China, India conduct border security talks to boost trade
November 29, 2010

Even as India and China, representing the current world’s most polluting countries fight developed nations over global warming in Cancun, Indian National Security Adviser and Ex-Ambassador to China Shivshankar Menon and Chinese State Councilor Dai Bingguo are meeting in Beijing for the 14th round of boundary talks. The peace talks which will last two days, come less than a month away from Premier Wen Jiabao’s trip to New Delhi where trade ties are expected to be boosted.

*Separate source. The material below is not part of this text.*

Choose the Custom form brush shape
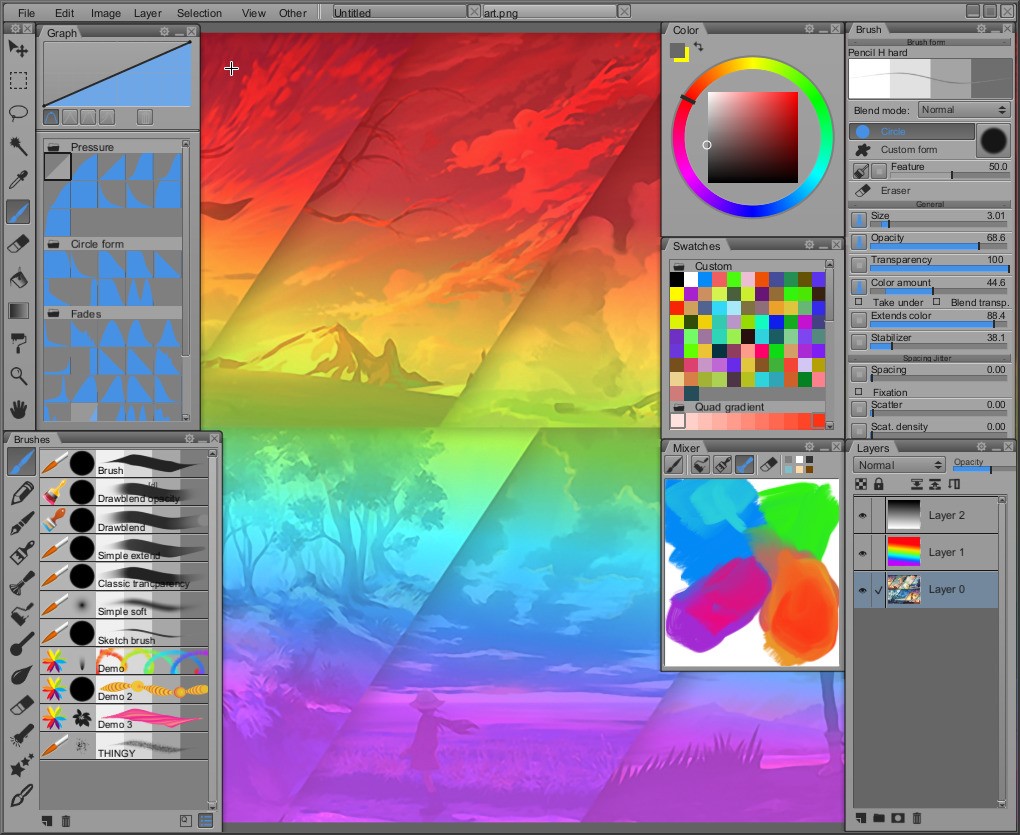The height and width of the screenshot is (835, 1020). click(x=908, y=150)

On an optimistic note, recently, Niu Qingbao, Consul General of China in Mumbai, said India’s bilateral trade with China is likely to cross US$120 billion by 2012 on the back of robust economic growth in both the countries. “Our bilateral trade for the first 9 months of this year was US$45.4 billion, US$2.2 billion more than the whole volume of last year. This year’s trade is expected to reach US$60 billion, surpassing the trade target set by both governments by 50 percent.

‘India is now undergoing a huge wave of infrastructure upgrading, while Chinese companies have the best expertise, equipment and financing in building high-speed railways, expressways, ports, airports and bridges. It is impossible to find another pair like this, Niu added.

However in order to develop trade and double it in the next two years, India and China will need to trust each other and build conclusive border talks soon. A contested border has been a prickly thorn in successful, uninterrupted India-China trade ever since the Indians and Chinese never agreed on a common boundary known to the Indians as the McMahon Line. Both nations claim 4,000 kms of  mostly deserted, mountainous pockets of land such as Aksai Chin, Ladakh, and Arunachal Pradesh as their own territory. Visa’s, maps, water, people, infrastructure and commercial contracts have as a result always been an irritant between the two nations, and the issue is continues to raked up when convenient.

Succeeding talks in 1993 and 1996 have led to agreements over not repeating the 1962 war India-China fought. The last boundary talks were held in 2009 in New Delhi, where the two sides had agreed to push forward the framework of the dialogue process. Premiere Wen Jiabao’s visit next month is further expected to bring clarity China’s stance on the border issue, pushing it a step towards resolution.